Mumbai's Zona de Tolerancia
Friday, October 20, 2017
Dipti Mehta, October 19, 2017 Vancouver |
I visited my friend Licenciado Felipe Ferrer Junco in the
early 90s to write an article about him
for Vancouver Magazine. At the time Ferrer was the Federal Police Chief in Acapulco.
From the beginning he told me, “I am going to show you everything I do here. But you must remember to be careful in what you write as it could cost me my job,”
He wasn’t kidding. I saw everything even a suspect who was made to talk by fizzing up mineral water and Salsa Búfalo (very hot chili) up his nose.
But the most shocking but at the same time rewarding experience (besides being allowed to shoot off a few rounds on an AK-47) was Ferrer’s very modern interpretation on how women were to be treated.
A lovely young woman in tears was shown into his office. She told Ferrer that she had been raped by a young man who had promised to marry her but now had reneged on his vow and was marrying someone else that coming Saturday. Ferrer asked her to tell her in what church the ceremony was going to be held.
Using some rather nice Mexican epithets I will water down he said, “If that f…..SOB thinks he can get away with this in the sanctuary of a church he is mistaken!”

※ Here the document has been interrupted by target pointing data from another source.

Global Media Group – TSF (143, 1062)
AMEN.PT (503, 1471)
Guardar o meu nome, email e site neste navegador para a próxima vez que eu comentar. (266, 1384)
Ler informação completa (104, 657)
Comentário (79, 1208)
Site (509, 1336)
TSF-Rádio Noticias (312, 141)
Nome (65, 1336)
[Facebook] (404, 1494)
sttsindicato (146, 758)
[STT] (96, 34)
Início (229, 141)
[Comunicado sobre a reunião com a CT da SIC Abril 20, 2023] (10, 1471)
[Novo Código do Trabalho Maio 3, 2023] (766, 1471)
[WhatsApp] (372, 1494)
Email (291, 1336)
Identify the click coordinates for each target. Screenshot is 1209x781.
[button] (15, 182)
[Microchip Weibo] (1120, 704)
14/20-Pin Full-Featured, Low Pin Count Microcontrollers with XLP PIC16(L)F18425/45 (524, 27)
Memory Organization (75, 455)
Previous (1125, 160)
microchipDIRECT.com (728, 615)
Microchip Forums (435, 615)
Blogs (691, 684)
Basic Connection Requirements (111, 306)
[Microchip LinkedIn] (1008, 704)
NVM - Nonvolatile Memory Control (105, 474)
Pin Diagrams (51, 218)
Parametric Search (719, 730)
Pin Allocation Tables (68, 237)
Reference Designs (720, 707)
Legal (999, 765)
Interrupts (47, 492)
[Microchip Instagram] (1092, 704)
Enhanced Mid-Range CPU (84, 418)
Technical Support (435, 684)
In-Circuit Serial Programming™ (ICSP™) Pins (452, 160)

A few days later (not quite Saturday) Ferrer took me on a tour of the darker side of Acapulco. Mexicans have a neat word for red light district. They call it a “Zona de Tolerancia”.He stopped his car at the infamous Acapulco house of ill-repute called La Huerta and took me inside. Some of the women inside who had loads of makeup reminded me of the famous photograph of a pair of Tijuana prostitutes taken by Cartier- Bresson. Since Ferrer was known in the house by his position of authority we were offered rum cokes.
Cartier-Bresson |
As we left, not far from La Huerta I spotted our jilted woman. I pointed her out and told Felipe, “She is a common whore. And you plan to nab that guy?”
Felipe stopped the car and very seriously (and again using language I cannot place here) said, “Do you think that just because she is a whore that she is not a woman with rights. That man promised to marry her. I am going to put him in jail.”
The Acapulco groom |
This he did. Later Ferrer took me to the local clink and I was able to photograph the young man behind bars who was wearing a rather nice black suit.
The above lesson I learned from my friend the police chief has served me well. Not too long ago I photographed some exotic dancers dressed as London Bobbies. The photograph (the only time I ever used a 4x5 camera) was used to decorate the then rather famous strip joint called the Cecil Hotel.
The location for the session was an old warehouse in East Vancouver that reeked of rotting onions but that had a white painted brick wall that was one of the necessary features of our photograph. I had brought a large sheet and draped it over a rope which became the area the women could change into the uniforms. My assistant told me, “Why do they need a changing area? They are strippers and they are used to taking their clothes off.”
Thinking of Felipe I immediately answered, “They are women and we have the obligation to respect them."
The show Honour: Confessions
of a Mumbai Courtesan which opens tonight at the Vancity Culture Lab (an
intimate theatre for such a delicate subject matter) at 8pm deals with many of
the subjects I raised above. The play is written and performed by Dipti Mehta
and directed by Mark Cimigliaro.
I was able to attend a dress rehearsal yesterday Thursday
and I can tell you that this is a play that reveals the travails of young women
in Mumbai (and of course in many other parts of the world) who are pressed into
prostitution by economic, by their parents or simply because they have the
ambition of someday being able to go to New York.
Mehta not only plays the young girl in question but her mother and other nefarious creatures of Falkland Lane.
Somehow the brilliant colours of the set almost compensate for the tragic story revealed in 65 minutes.
This play is part of the ongoing Diwali in BC project that has Encounter (with lovely Indian dancing but again with a serious subject) simultaneously showing at the Cultch’s York Theatre.